:: The input ::

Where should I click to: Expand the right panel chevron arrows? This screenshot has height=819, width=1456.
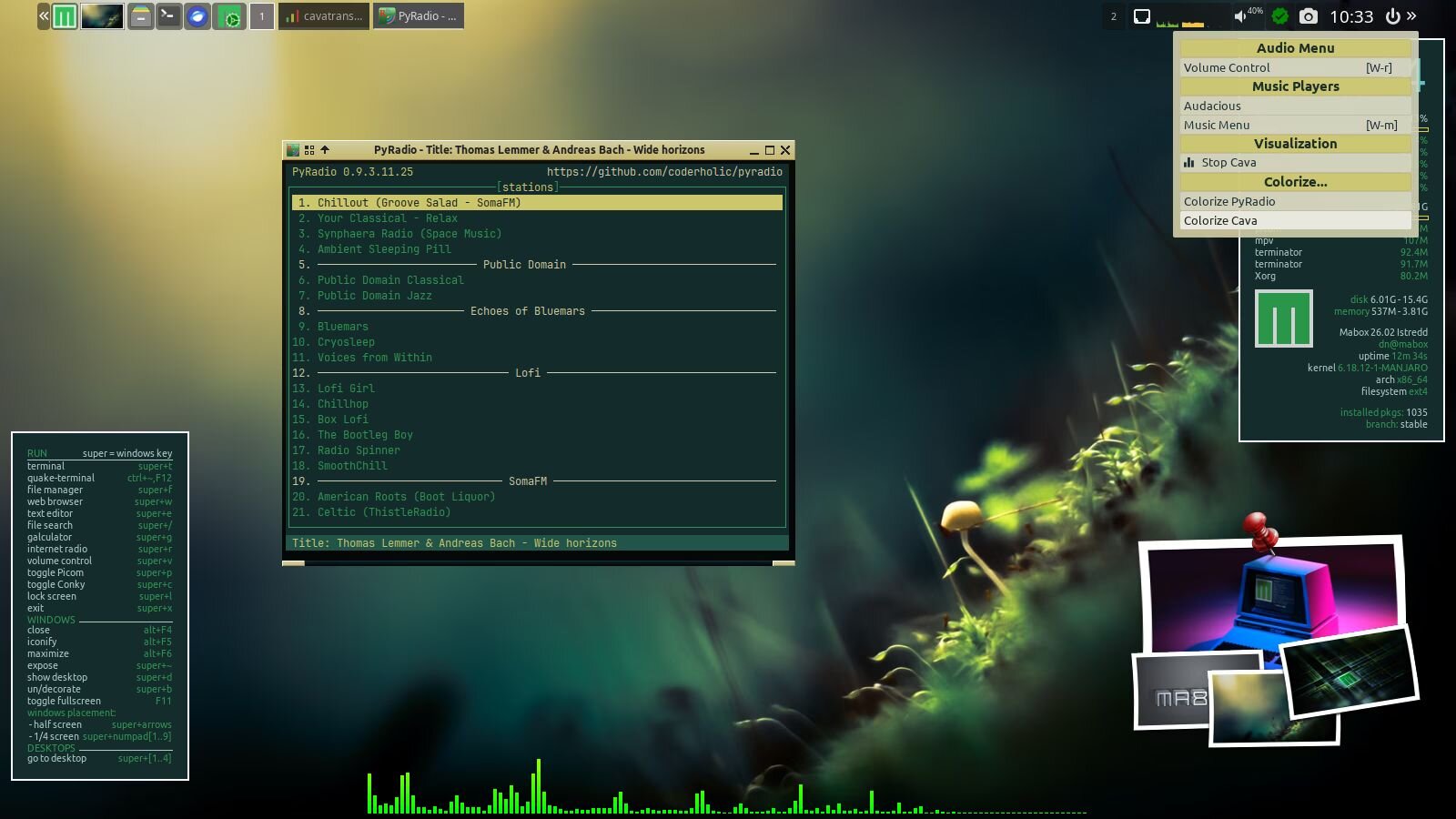pyautogui.click(x=1411, y=16)
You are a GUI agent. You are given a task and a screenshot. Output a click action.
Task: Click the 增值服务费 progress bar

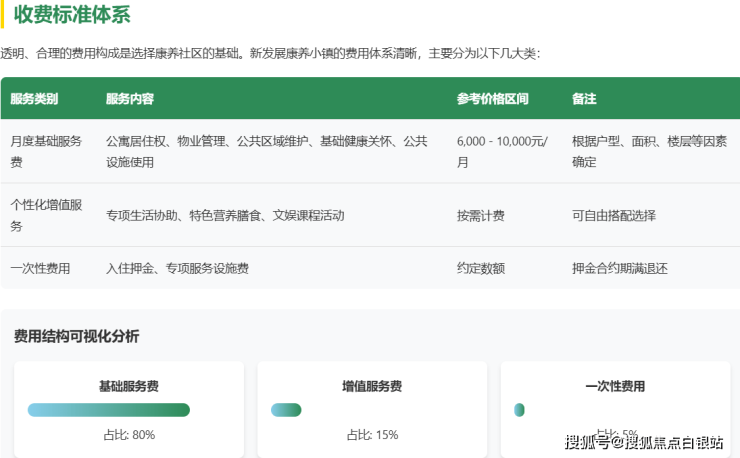click(286, 410)
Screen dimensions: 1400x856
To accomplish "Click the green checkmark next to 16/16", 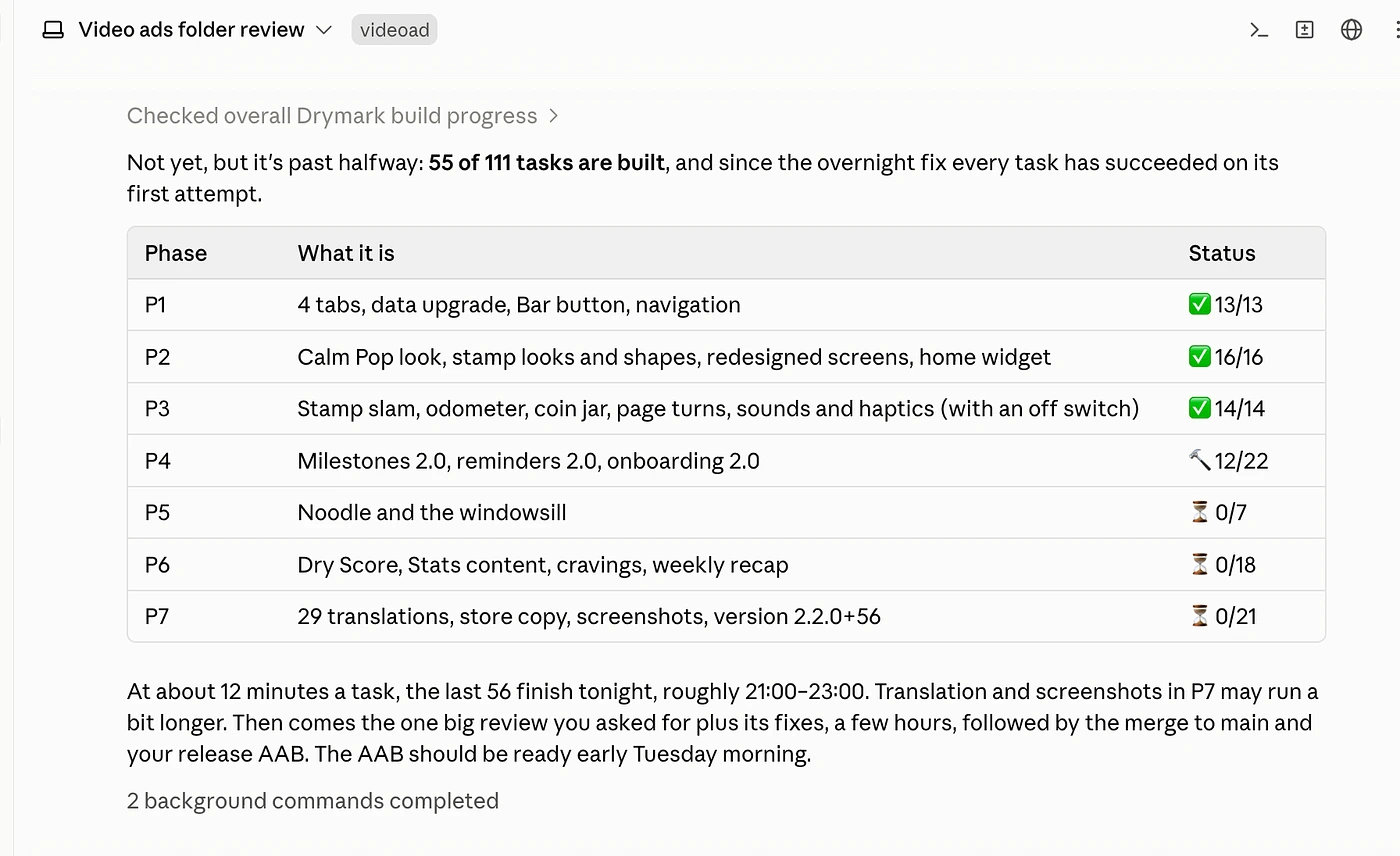I will click(x=1200, y=356).
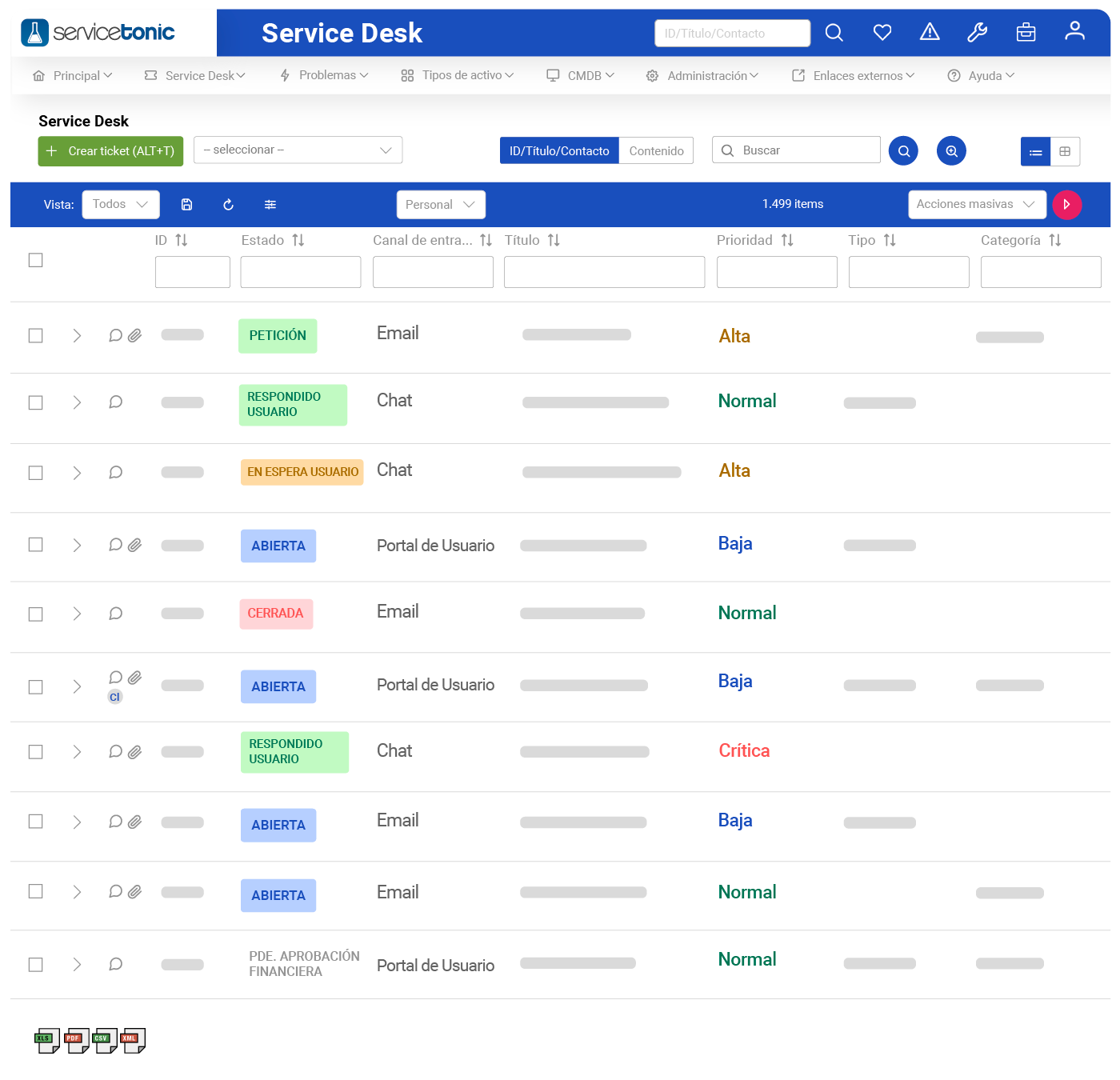Check the box for the PETICIÓN ticket row

(x=35, y=336)
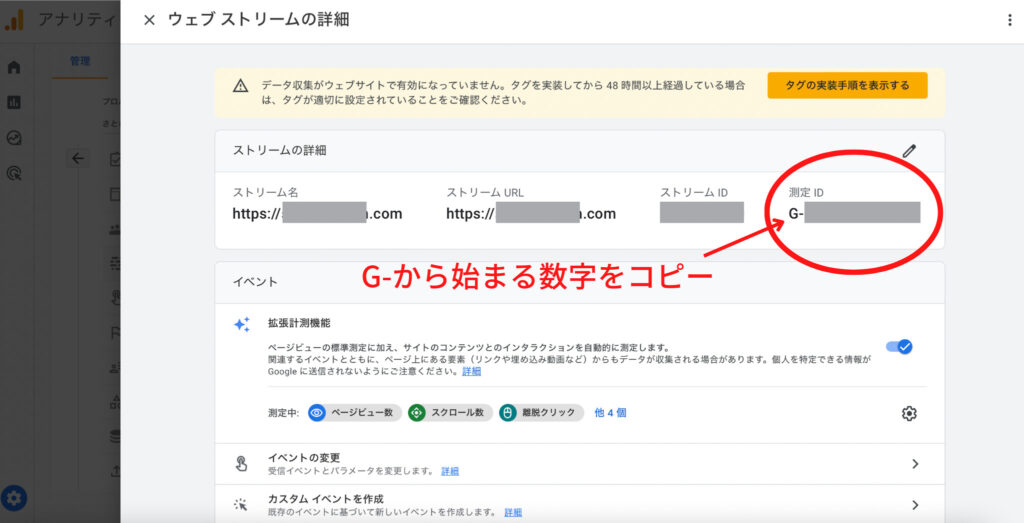1024x523 pixels.
Task: Expand the カスタム イベントを作成 row chevron
Action: tap(915, 505)
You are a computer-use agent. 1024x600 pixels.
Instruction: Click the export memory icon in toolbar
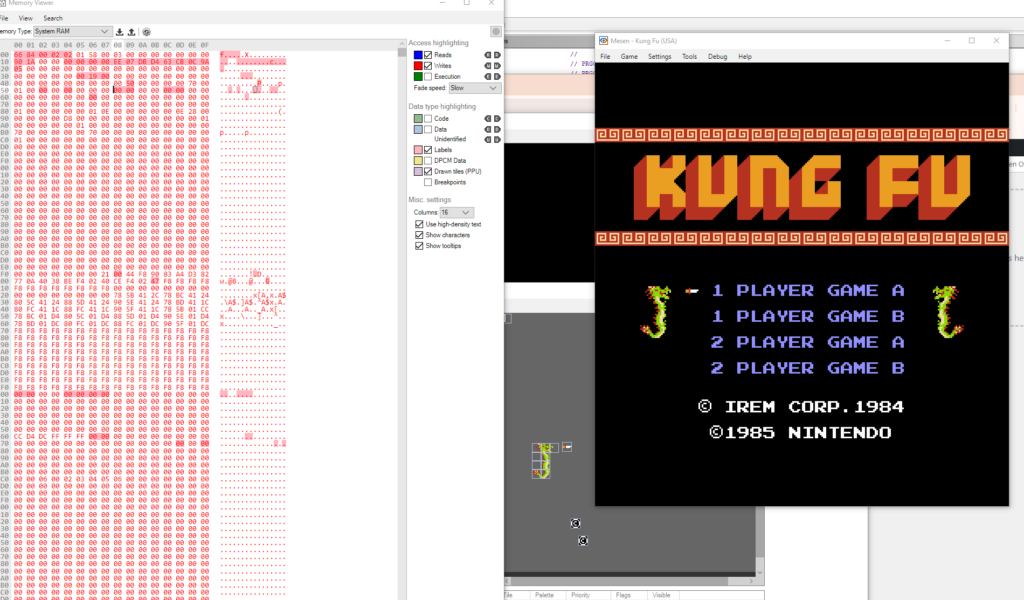point(132,32)
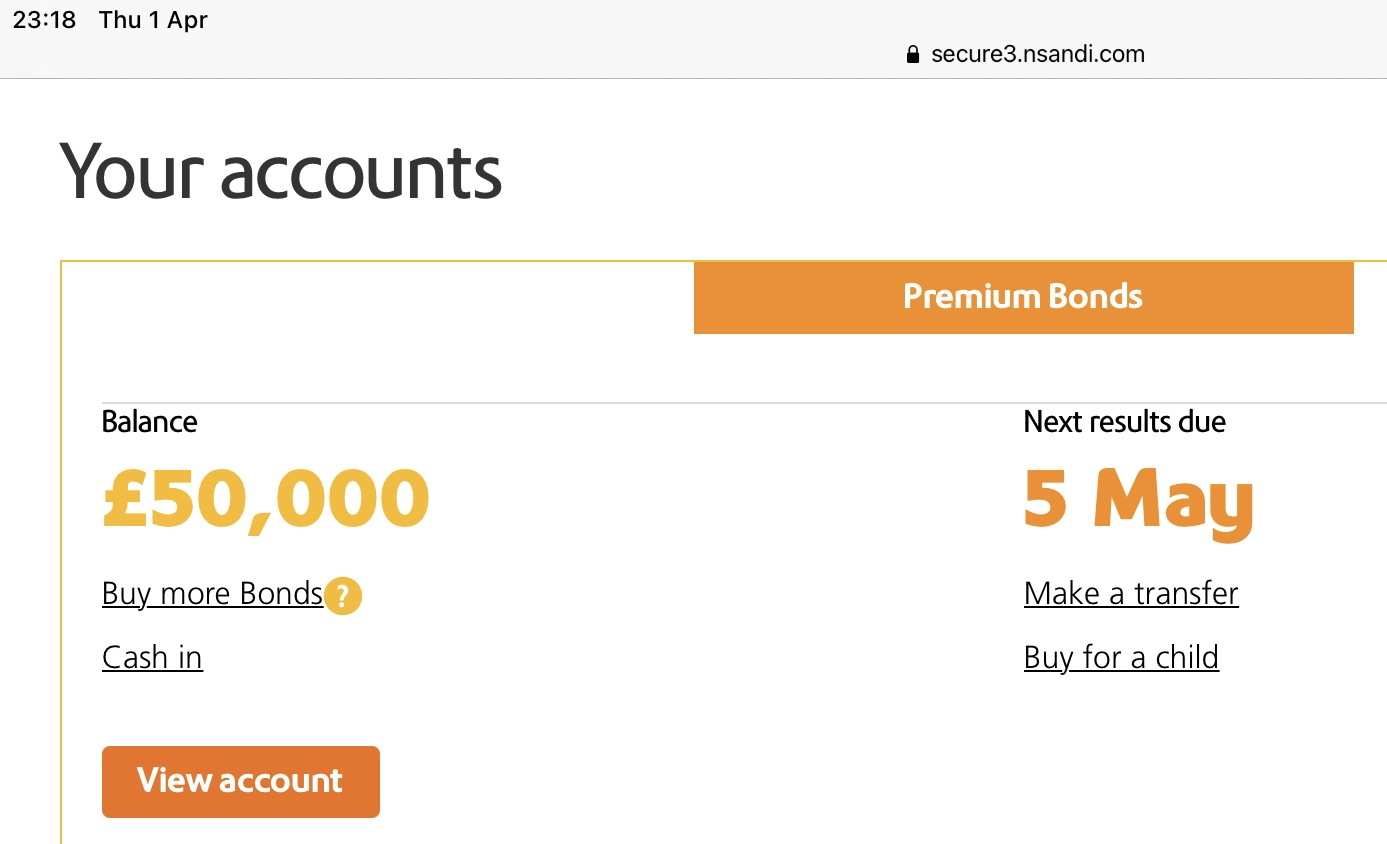1387x844 pixels.
Task: Click the £50,000 balance amount
Action: click(x=266, y=499)
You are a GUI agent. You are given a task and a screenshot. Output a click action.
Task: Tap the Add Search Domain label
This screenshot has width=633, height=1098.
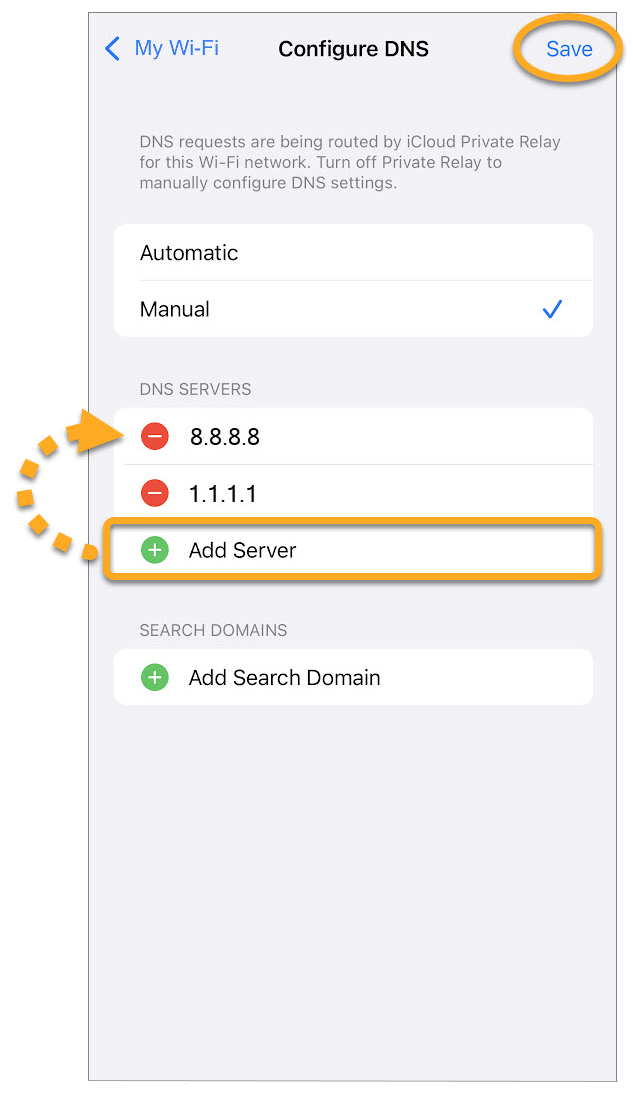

:::

Task directions.
Quote the records above exactly, from the first line through the line containing "Screen dimensions: 1400x856", and leave out the pictures.

Result of the task.
Where should I click to: Expand the right panel chevron arrows? This screenshot has height=819, width=1456.
pyautogui.click(x=1411, y=16)
You are a GUI agent. You are given a task and a screenshot. Output a click action.
Task: Click the 增值服务费 progress bar

click(286, 410)
Screen dimensions: 1400x856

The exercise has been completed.